Als Josef seine Brüder beauftragte, nach Kanaan zurückzureisen um ihren Vater zu holen und ihn mit nach Ägypten zu bringen, wies er sie an: Al tirgesu baderech, macht kein 'tirgesu', wenn ihr reist."1

Die Kommentatoren variieren bezüglich der Übersetzung des Wortes tirgesu, die sich auf die Bedeutung von Josefs Anweisungen stützt.

  1. Die wörtliche Bedeutung dieses Begriffes, wie uns Raschi erklärt, ist Zorn.2 Josef belehrte seine Brüder, sich nicht darüber zu streiten, wer jetzt wohl die Verantwortung dafür trägt, dass er als Sklave verkauft wurde, - was dazu führen könnte, dass sie aufeinander zornig würden.
  2. Der Talmud3 sagt, dass Josefs Anweisung darin bestand, sich während der Reise nicht in Halacha-Themen (jüdisches Gesetz) zu vertiefen und dadurch wackelig zu werden, denn intensives Studium kann ablenkend wirken und dazu führen, sich zu verlaufen.
  3. Dem Midrasch4 zufolge bedeutet dieser Ausdruck: Lasst euch nicht vom Tora-Lernen abhalten, damit ihr auf dem Weg vom besonderen Schutz der Tora profitieren könnt.
    Laut diesen Interpretationen, bedeutet tirgesu "zittern"5 und bezieht sich auf das Reisen: Der Weg riskiert, durch das Tora-Lernen oder das Enthalten vom Tora-Lernen gefährlich ("wackelig") zu werden.
  4. Der Talmud6 besagt, dass Josef seine Brüder lehrte, sie möchten in der Eile ihrer Heimreise keine allzu große Schritte machen, da das ihre Gesundheit gefährden könnte.7
  5. Eine zusätzliche Auslegung im Talmud8 sagt, dass Josef seinen Brüdern Anweisungen gab, nur während der Tageszeit zu reisen, um Banditen und Schlaglöcher meiden, sowie den Verdacht, dass sie sich nachts mit unziemlichen Tätigkeiten befassen.
    Laut diesen beiden letzten Erklärungen, wird tirgesu als aufgeregt (verärgert) übersetzt: "Vermeidet es, euch auf dem Weg zu beunruhigen, wie z.B. indem ihr große Schritte nehmt oder in der Nacht reist.".9

All diese Erklärungen sind korrekt, nachdem bekannt ist, dass jedes Wort in der Tora viele Bedeutungen hat.

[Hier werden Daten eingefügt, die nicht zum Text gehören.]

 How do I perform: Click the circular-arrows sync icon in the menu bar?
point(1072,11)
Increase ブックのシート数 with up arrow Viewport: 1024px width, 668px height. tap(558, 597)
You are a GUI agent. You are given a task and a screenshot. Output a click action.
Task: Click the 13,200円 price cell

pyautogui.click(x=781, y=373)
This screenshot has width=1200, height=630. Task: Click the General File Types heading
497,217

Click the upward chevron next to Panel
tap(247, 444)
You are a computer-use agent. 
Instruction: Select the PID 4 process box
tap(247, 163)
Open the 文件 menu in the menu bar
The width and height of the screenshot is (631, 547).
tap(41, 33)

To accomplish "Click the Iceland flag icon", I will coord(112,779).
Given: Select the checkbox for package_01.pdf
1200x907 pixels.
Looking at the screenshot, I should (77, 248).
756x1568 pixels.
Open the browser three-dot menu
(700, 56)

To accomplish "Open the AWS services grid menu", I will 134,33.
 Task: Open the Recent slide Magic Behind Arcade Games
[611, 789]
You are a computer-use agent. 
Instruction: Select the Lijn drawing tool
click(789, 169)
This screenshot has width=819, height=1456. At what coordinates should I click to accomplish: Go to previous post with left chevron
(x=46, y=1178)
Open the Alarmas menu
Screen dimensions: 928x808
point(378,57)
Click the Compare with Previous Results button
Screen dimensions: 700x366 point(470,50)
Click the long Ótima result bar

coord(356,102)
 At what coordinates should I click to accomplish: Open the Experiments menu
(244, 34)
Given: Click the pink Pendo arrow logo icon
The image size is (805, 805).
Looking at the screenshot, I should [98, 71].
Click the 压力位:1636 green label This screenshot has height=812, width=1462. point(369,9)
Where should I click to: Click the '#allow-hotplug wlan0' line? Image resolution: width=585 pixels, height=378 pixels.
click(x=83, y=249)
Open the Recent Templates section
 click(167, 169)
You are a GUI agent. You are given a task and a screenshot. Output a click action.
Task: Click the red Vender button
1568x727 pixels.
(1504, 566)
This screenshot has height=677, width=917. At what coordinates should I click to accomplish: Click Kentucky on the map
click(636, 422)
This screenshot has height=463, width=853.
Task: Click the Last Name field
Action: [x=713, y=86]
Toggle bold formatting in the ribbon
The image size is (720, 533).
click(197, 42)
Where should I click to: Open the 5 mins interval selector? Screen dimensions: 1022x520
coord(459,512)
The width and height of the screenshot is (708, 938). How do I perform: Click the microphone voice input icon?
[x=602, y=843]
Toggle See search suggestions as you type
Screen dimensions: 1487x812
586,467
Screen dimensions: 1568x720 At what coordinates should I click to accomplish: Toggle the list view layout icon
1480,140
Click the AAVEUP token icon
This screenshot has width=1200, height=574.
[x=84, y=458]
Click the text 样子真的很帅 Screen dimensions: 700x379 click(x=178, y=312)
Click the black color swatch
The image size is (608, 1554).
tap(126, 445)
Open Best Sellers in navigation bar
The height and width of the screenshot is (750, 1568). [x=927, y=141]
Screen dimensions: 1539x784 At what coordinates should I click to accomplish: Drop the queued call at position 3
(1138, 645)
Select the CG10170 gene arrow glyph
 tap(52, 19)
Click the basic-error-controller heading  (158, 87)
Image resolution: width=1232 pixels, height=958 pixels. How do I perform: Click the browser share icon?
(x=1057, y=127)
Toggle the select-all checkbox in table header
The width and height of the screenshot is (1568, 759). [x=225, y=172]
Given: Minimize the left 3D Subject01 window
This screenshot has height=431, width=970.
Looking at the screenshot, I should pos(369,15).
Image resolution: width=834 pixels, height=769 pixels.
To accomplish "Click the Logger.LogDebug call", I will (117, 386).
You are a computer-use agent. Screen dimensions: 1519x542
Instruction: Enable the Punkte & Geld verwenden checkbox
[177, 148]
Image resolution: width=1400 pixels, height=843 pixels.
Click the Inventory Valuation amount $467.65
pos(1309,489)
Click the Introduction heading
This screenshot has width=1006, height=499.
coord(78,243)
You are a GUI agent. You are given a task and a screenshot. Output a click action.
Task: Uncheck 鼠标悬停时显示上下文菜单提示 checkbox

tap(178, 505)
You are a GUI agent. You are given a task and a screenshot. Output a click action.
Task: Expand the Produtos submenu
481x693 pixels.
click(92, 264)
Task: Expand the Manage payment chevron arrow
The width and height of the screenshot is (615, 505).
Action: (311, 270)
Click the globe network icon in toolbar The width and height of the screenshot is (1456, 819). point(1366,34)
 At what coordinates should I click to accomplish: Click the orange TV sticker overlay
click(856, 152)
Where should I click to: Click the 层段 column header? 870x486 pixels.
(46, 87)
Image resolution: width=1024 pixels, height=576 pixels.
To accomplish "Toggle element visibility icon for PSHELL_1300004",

Reisende sollten sich daher nicht allzu sehr in ihr Studium vertiefen, da die Betreffenden dadurch riskieren, sich zu verlaufen, doch sollten sie sich mit Teilen der Tora befassen, die nicht allzu hohe Konzentration erfordern, denn die Mizwa, Tora zu studieren, besteht jederzeit. Der Vers sagt10 "Du sollst in ihnen reden ... wenn du unterwegs bist."11 Dazu kommt, dass Reisende wegen der das Reisen mit sich bringenden Gefahren, einen besonderen Schutz brauchen, – und das Tora-Lernen bietet ihnen diesen Schutz.12

Auto-, Bus-, Zug- oder Flugzeugpassagiere können und sollten die Reisezeit für tiefgründiges Tora-Studium nutzen, da keine Gefahr, sich zu verlaufen, besteht.13 Tatsächlich ist das tiefgründige Tora-Studium die erhabenste Form des Lernens und liefert daher den besten Schutz für den Reisenden.14

Vorbehalte gegen Reisen bei Nacht scheinen heute aufgrund sicherer ebener Straßen keine Gültigkeit mehr zu haben.15

Der Erhalt von "Schaliach Mizwa"-Geld

Der Rebbe gab Leuten, die sich auf eine Reise begaben, oft Geld mit der Anweisung, dieses Geld, wenn sie ihr Reiseziel erreicht haben, für wohltätige Zwecke zu spenden. Dadurch wurde der Reisende zum Schaliach Mizwa (Boten einer Mizwa). Der Talmud16 sagt, dass "der Abgesandte, um eine Mizwa auszuführen, keinen Schaden erleidet".17

Der Erhalt eines Segens

Bevor eine Stadt verlassen wird, wollen wir uns bemühen, von den frommen Menschen in der Stadt einen Segen zu erhalten. Sie sollen sagen: "lech leschalom" (geh in Frieden").18

Kein Schuhputzen

Es gibt eine Tradition von Rabbi Yehudah Hachasid,19 am Tag der Abreise nicht die Schuhe zu putzen. Es scheint eine symbolische Mahnung zu sein, uns gut auf unsere ultimative Reise vorzubereiten, bevor wir sie ungeplant und ungewollt antreten, - und mit dem Bereuen und Buße-Tun nicht bis zu unserem Tod warten.20

Ich habe meine Tasche vergessen

Eine weitere Tradition von Rabbi Jehuda Hachasid besteht darin, nach dem Verlassen des Hauses nicht wieder umzukehren, nur weil etwas vergessen wurde. Vielmehr soll ein noch im Haus Befindlicher gebeten werden, den betreffenden Gegenstand nachzusenden.21

Das Reisegebet

Wer sich auf seiner Reise mehr als eine Parsa (etwa 4 Kilometer) aus der Stadt entfernt, soll Tefilat Haderech (Reisegebet) sagen.22 Das ist vor allem dann angebracht, wenn sich in jenem Bereich keine Häuser mehr befinden. Falls es in diesem Bereich andere Ortschaften gibt, sagen einige, sei kein Reisegebet erforderlich, während andere an mögliche Straßenunfälle als größte Gefahr erinnern und deshalb das Reisegebet für erforderlich halten. Doch sollte im Zweifelsfall das Reisegebet gesagt werden, ohne beim Segensspruch am Schluss des Gebetes den Namen G-ttes auszusprechen. Schließen Sie das Reisegebet lediglich mit den Worten: "Baruch schomea Tefila".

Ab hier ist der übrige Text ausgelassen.